In the application asking for preimage-resistance with a narrow hash, one should use a purposely-slow memory-hard hash (as used for passwords, also known as key-streching or password-based hash). This greatly reduces the number of bits needed for preimage resistance.

More precisely, we want to build a hash that starts with a fast hash of the payload (e.g. with SHA-512), then performs a slow hash of the result and (if the application allows) salt¹ and/or pepper² (e.g. per Argon2id), with the largest parametrization (iterations, threads, memory size) that the application allows.

If in the application one spends 1 second slow-hashing, and the adversary can spend $2^{25}$ more time (over a year) with $2^{20}$ (over a million) more×better computing resources, and we want residual probability $2^{-10}$ (less that one in a thousand) that the adversary succeeds, we need $25+20+10=55$ bits of hash.

This hash size is date-independent, but does not account for how much time the system must remain secure without adjustment of parametrization of the slow hash. Add like 1 or 2 bits per year to account for progress in technologies.

Caution: the need for collision-resistance is easily overlooked³, and much more bits of hash are needed for that. With the same hypothesis, we'd need $2\times(25+20)+10-1=99$ bits of hash (see this), and twice more extra bit per year for progress in technologies.


¹ Salt could be an email or/and a random number. The idea is to make it impossible for an adversary to amortize the cost of the slow hash across multiple targets with different salt, and make it impossible to start a meaningful attack before knowing the salt.

² Pepper could be a server-unique string, tentatively kept secret, but considered public in a conservative security analysis.

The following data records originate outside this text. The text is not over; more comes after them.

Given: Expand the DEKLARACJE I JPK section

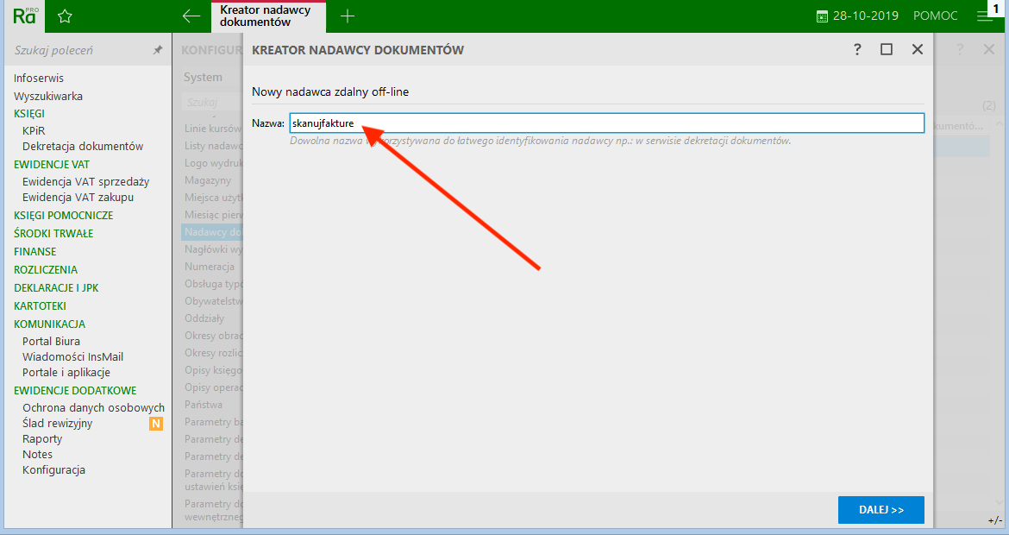Looking at the screenshot, I should point(56,288).
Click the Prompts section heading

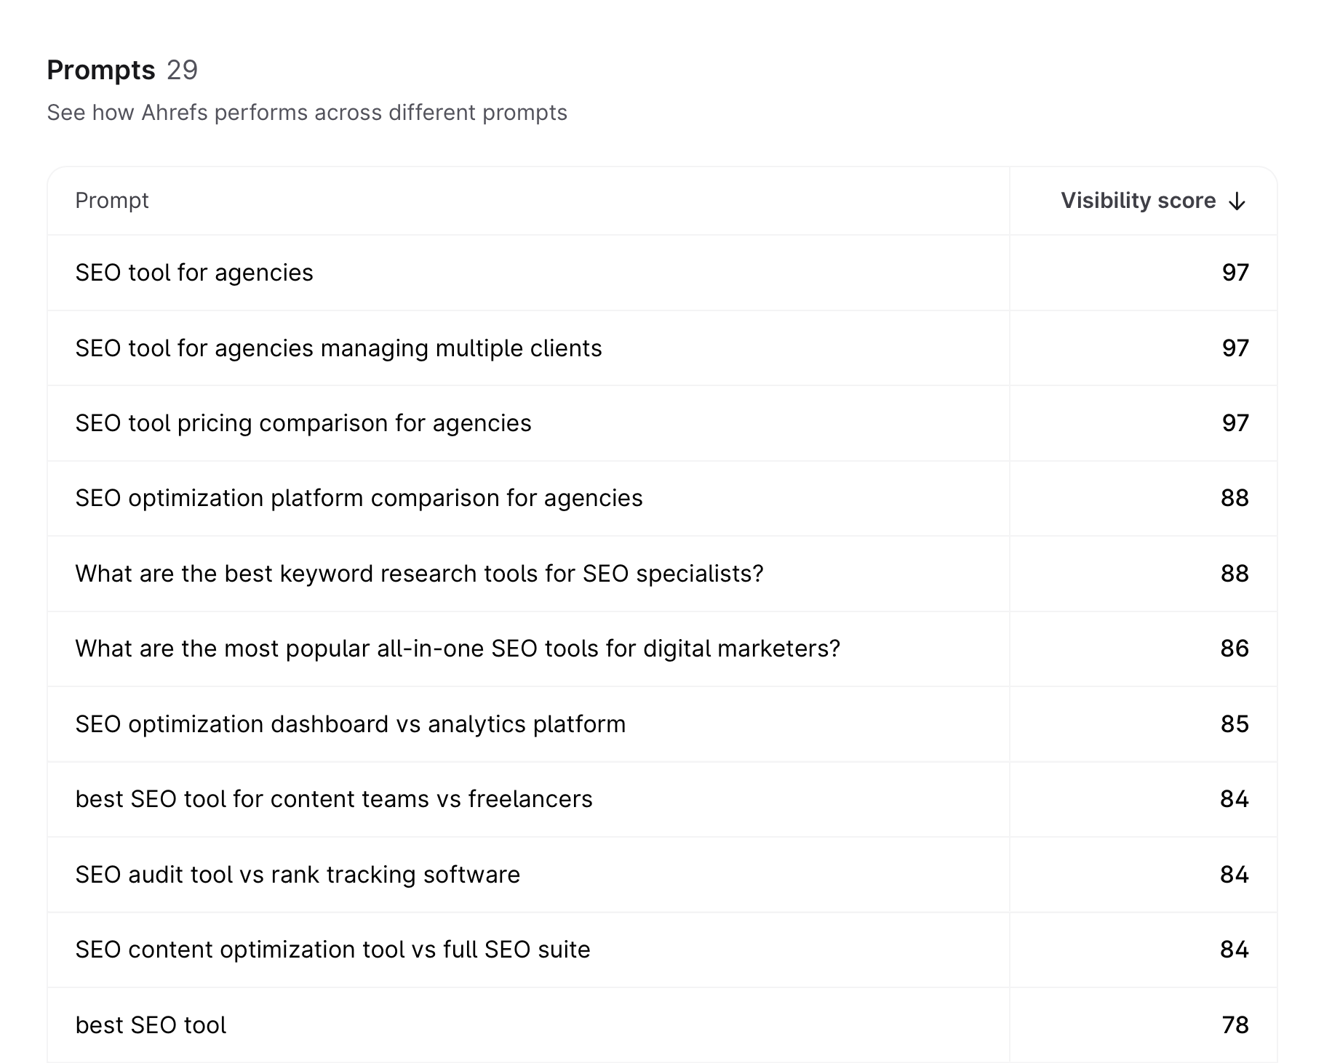tap(101, 71)
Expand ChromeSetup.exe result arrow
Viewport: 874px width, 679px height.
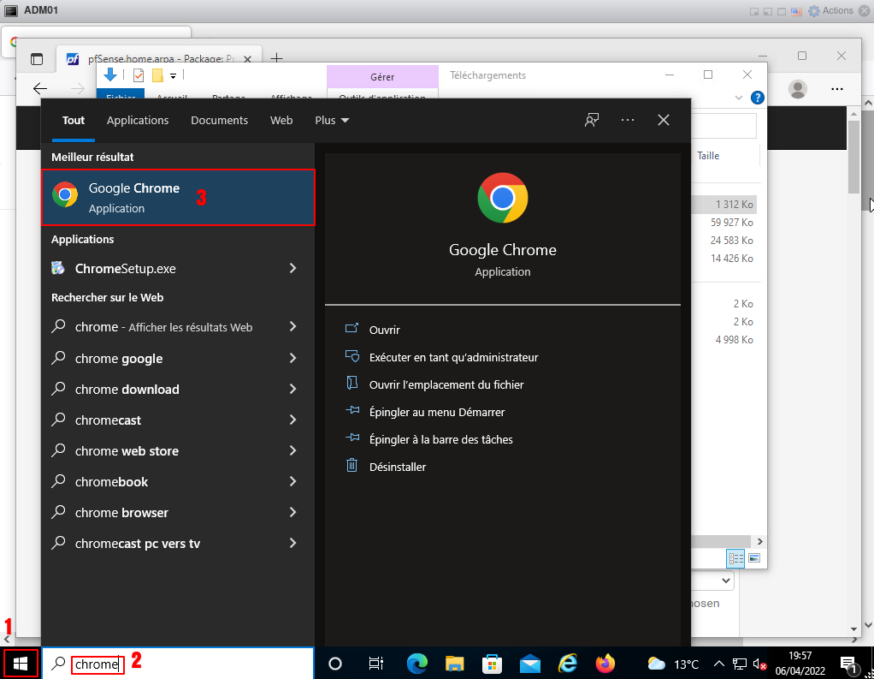pos(292,268)
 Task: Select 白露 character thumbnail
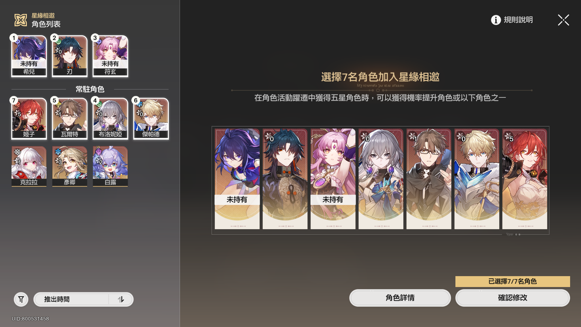coord(110,166)
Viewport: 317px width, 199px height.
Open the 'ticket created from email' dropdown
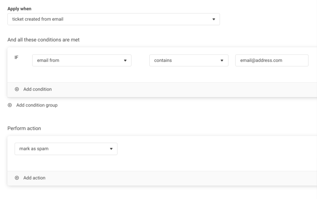pyautogui.click(x=113, y=19)
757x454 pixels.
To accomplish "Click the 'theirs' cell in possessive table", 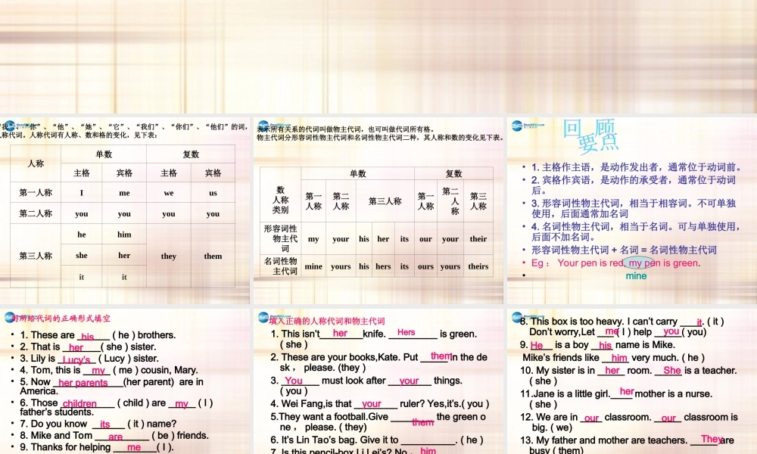I will 478,266.
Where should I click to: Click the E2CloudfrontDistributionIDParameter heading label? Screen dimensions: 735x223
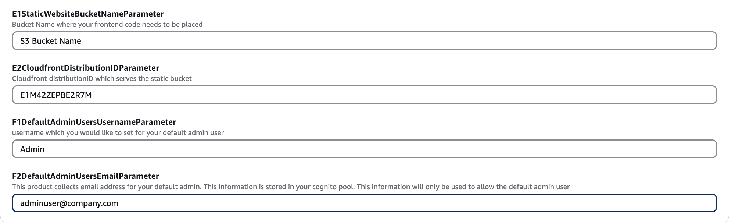pos(86,68)
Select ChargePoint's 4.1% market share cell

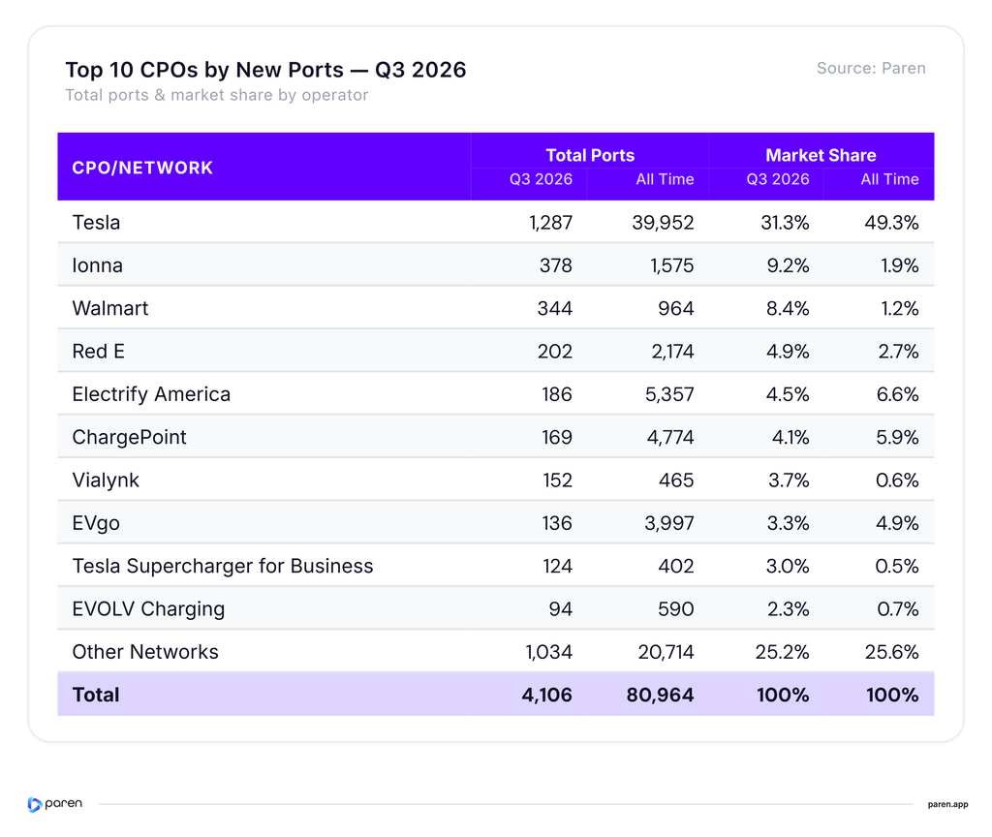pyautogui.click(x=791, y=437)
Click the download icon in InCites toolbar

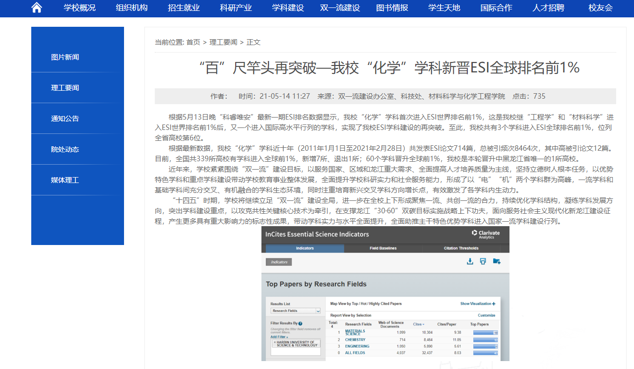(x=470, y=261)
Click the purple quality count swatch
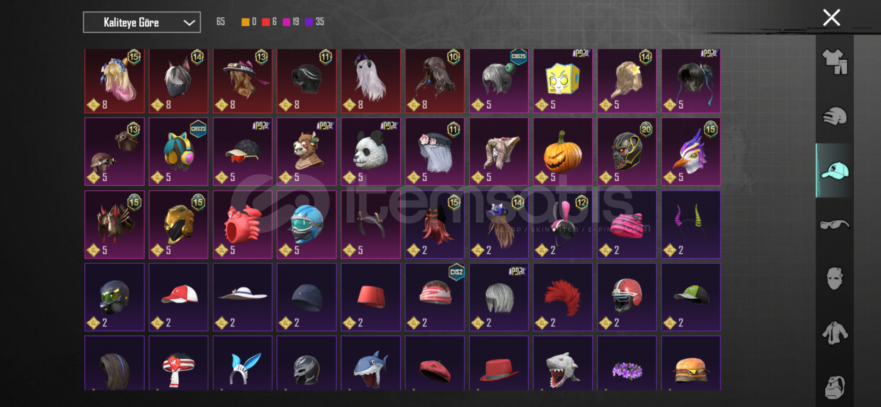Image resolution: width=881 pixels, height=407 pixels. point(309,22)
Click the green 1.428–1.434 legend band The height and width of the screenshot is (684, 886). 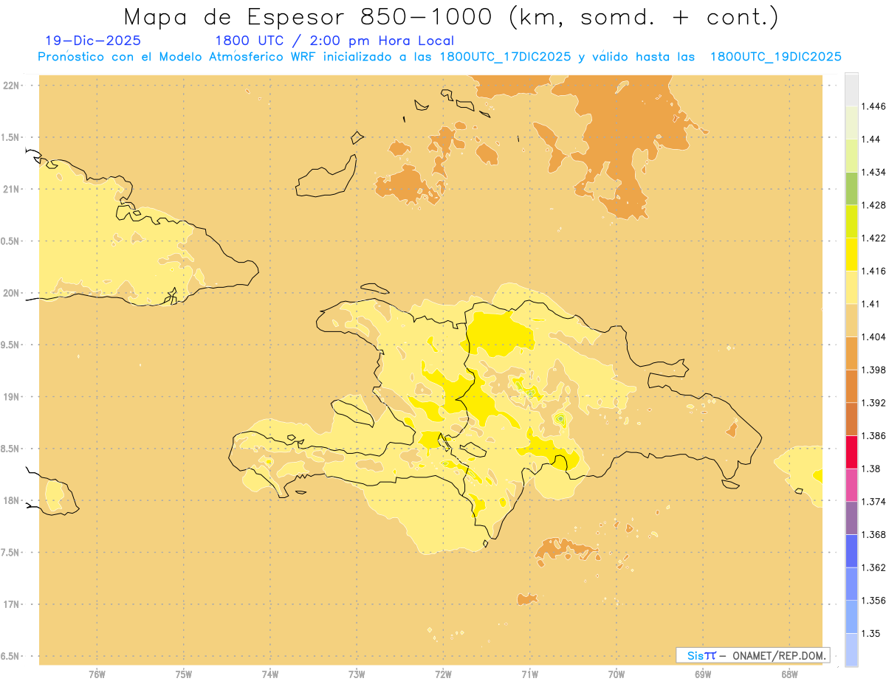[851, 188]
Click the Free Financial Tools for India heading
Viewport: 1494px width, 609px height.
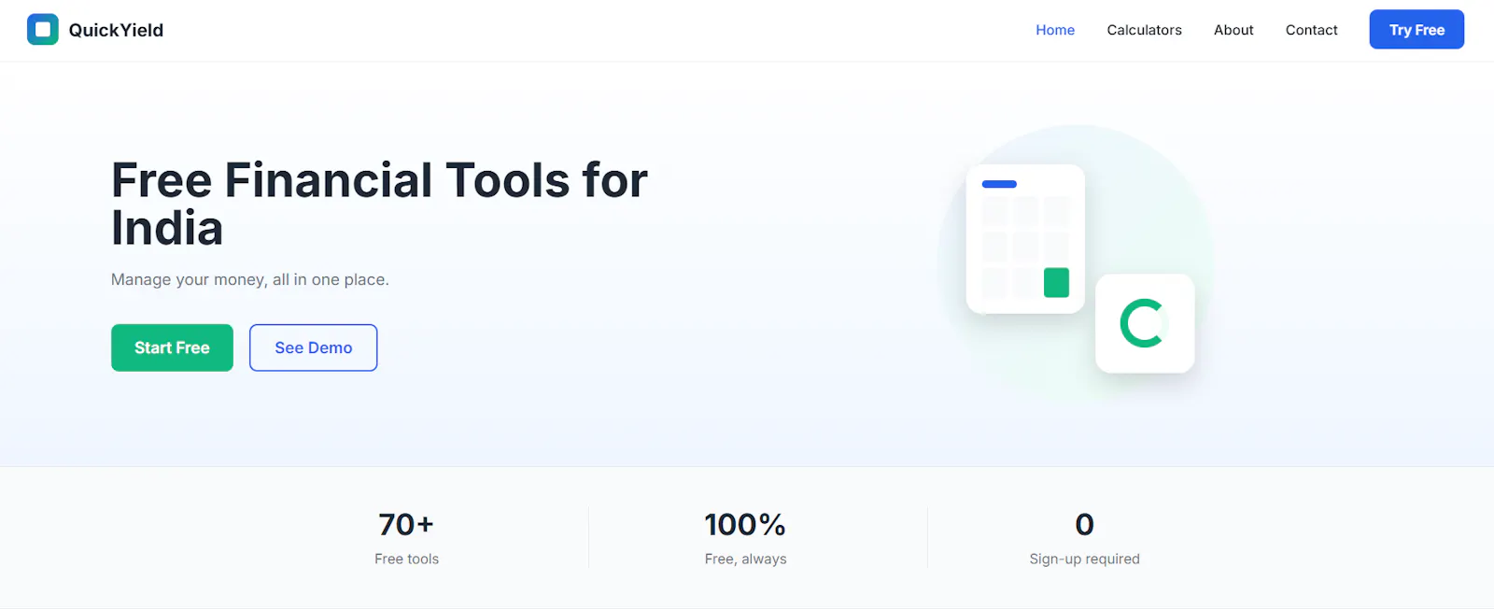pyautogui.click(x=379, y=204)
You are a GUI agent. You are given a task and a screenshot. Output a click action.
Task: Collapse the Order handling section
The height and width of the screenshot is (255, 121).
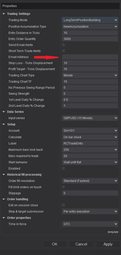[x=4, y=199]
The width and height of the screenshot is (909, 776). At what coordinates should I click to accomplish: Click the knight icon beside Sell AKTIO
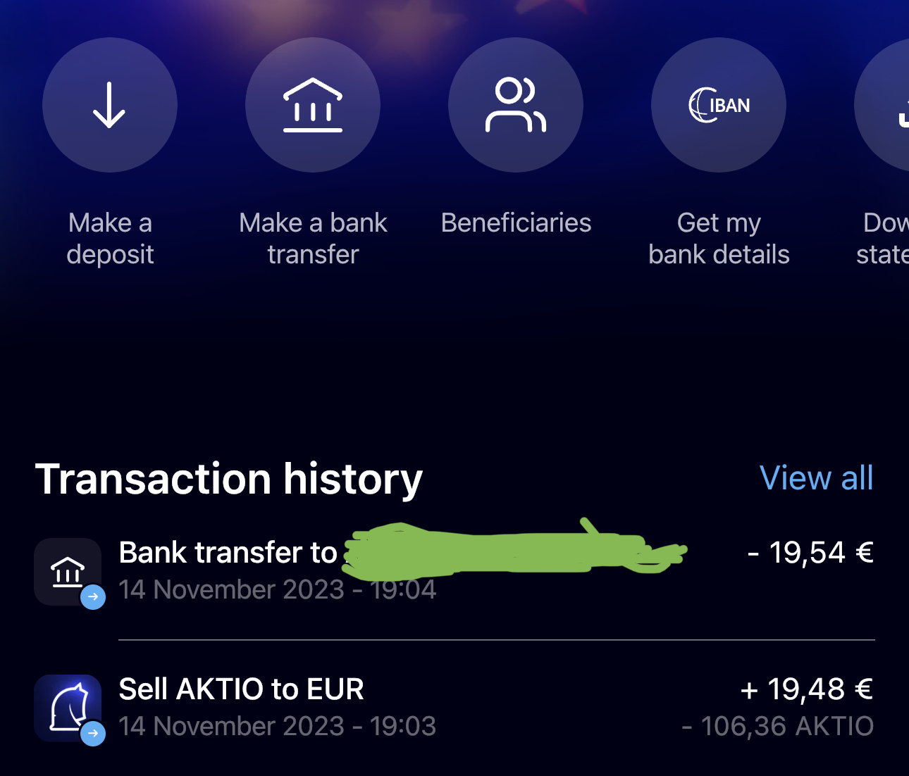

³ For example, collision resistance is required for integrity if an adversary can influence the hashed content after the last unpredictable step in its generation. With preimage-resistance only, a maintainer of a Unix distribution that uses an automated nightly build is vulnerable to a contributor maliciously changing a text in release note and becoming capable of producing something unrelated to the original but with the same hash.